About this task -> Please give again, word for word, each line that falls between the line with "Open the Month" and the end of the data, inclusive.

[Collected data]
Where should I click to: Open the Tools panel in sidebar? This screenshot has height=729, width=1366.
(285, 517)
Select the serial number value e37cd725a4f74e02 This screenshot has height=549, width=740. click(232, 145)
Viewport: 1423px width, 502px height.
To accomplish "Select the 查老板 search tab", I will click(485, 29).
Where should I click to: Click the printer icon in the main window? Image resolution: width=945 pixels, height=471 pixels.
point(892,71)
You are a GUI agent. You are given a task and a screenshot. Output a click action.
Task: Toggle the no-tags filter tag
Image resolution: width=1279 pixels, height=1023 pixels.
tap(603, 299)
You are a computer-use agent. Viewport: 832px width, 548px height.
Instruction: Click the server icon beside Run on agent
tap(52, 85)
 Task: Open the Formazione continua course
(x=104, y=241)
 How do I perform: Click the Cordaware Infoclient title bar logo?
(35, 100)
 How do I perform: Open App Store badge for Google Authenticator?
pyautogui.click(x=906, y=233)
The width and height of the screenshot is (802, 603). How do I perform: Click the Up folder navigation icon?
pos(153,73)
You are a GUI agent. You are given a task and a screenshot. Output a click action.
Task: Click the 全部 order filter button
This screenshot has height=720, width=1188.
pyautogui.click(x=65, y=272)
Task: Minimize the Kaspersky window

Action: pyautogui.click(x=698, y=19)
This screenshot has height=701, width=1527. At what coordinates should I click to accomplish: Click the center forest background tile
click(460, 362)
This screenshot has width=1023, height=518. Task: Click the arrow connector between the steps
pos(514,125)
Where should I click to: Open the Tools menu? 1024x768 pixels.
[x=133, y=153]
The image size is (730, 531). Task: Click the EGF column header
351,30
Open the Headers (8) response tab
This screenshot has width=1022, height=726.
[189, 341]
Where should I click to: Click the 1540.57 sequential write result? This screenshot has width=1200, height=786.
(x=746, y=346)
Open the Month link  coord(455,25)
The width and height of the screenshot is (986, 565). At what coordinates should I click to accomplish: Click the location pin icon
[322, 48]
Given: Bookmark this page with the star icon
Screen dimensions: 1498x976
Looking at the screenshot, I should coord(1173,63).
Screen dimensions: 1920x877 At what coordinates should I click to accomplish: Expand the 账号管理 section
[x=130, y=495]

Exercise result ->
Open the Month link  coord(455,25)
The width and height of the screenshot is (986, 565). At what coordinates should I click to accomplish: Click the location pin icon
[322, 48]
Given: Bookmark this page with the star icon
Screen dimensions: 1498x976
Looking at the screenshot, I should coord(1173,63).
Screen dimensions: 1920x877 At what coordinates should I click to accomplish: Expand the 账号管理 section
[x=130, y=495]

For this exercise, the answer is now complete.